La Région wallonne a certes fait des efforts pour l’équipement numérique des écoles et continue de le faire, avec de nouveaux appels à projets mais le problème demeure le budget. La Wallonie consacre 9 millions d’euros par an à l’équipement en matériels, auxquels s’ajoutent 3 millions pour l’encadrement, les installations… Comparé à ce que fait la France avec son programme Collèges connectés [pour le secondaire inférieur], nous consacrons 4 fois moins de moyens.”

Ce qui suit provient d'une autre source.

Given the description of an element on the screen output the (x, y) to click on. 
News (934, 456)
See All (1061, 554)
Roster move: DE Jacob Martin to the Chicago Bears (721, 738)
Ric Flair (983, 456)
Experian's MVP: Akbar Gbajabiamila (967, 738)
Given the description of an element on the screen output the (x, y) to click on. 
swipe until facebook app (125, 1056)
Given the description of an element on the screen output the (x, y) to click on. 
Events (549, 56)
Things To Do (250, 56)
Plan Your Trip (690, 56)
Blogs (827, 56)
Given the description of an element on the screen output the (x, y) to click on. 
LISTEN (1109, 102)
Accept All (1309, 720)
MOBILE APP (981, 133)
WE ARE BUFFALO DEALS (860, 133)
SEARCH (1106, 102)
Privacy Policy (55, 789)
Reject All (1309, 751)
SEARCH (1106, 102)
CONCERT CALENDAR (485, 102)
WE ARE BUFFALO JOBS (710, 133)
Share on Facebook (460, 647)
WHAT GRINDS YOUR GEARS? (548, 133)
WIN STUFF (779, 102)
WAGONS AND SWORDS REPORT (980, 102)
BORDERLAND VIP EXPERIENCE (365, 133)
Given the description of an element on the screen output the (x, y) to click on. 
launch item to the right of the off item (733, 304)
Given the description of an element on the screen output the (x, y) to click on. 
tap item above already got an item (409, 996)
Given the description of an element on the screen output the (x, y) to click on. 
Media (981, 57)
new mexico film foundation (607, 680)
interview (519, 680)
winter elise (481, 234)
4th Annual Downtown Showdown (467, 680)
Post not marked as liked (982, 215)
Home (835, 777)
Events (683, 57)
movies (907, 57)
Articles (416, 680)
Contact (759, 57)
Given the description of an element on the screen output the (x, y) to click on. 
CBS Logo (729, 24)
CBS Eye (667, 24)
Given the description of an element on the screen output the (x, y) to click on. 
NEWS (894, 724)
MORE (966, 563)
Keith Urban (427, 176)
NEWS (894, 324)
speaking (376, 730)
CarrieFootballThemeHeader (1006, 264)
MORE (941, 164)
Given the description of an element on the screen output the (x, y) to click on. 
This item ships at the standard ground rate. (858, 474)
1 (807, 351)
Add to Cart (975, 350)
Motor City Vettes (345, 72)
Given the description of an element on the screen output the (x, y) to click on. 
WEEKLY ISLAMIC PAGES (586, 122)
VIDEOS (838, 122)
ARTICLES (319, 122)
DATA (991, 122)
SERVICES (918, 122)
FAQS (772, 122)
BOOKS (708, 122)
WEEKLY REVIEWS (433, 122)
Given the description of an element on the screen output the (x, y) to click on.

Voilà qui l’amène sur un sujet sensible – mais aussi ce qu’il considère comme un souci majeur et une explication malheureuse de la situation actuelle: la dichotomie entre Région et Communauté française. “C’est la Fédération Wallonie-Bruxelles qui est responsable de l’organisation de l’enseignement. La Région wallonne a suppléé à l’action en assurant certains financements mais ce ne peut être un rôle à long terme. On attend par exemple toujours de la Fédération qu’elle désigne des conseillers technico-pédagogiques. On nous les promet maintenant pour septembre. Mais pourquoi cette longue attente?”

Il va plus loin: “Il est temps de refonder l’accord de coopération, qui n’a pas été réactualisé depuis de longues années. Il faut qu’enfin, des engagements fermes, chiffrés, accompagnés de KPI, soient pris par la Fédération Wallonie-Bruxelles et que la Wallonie suive en les déployant.”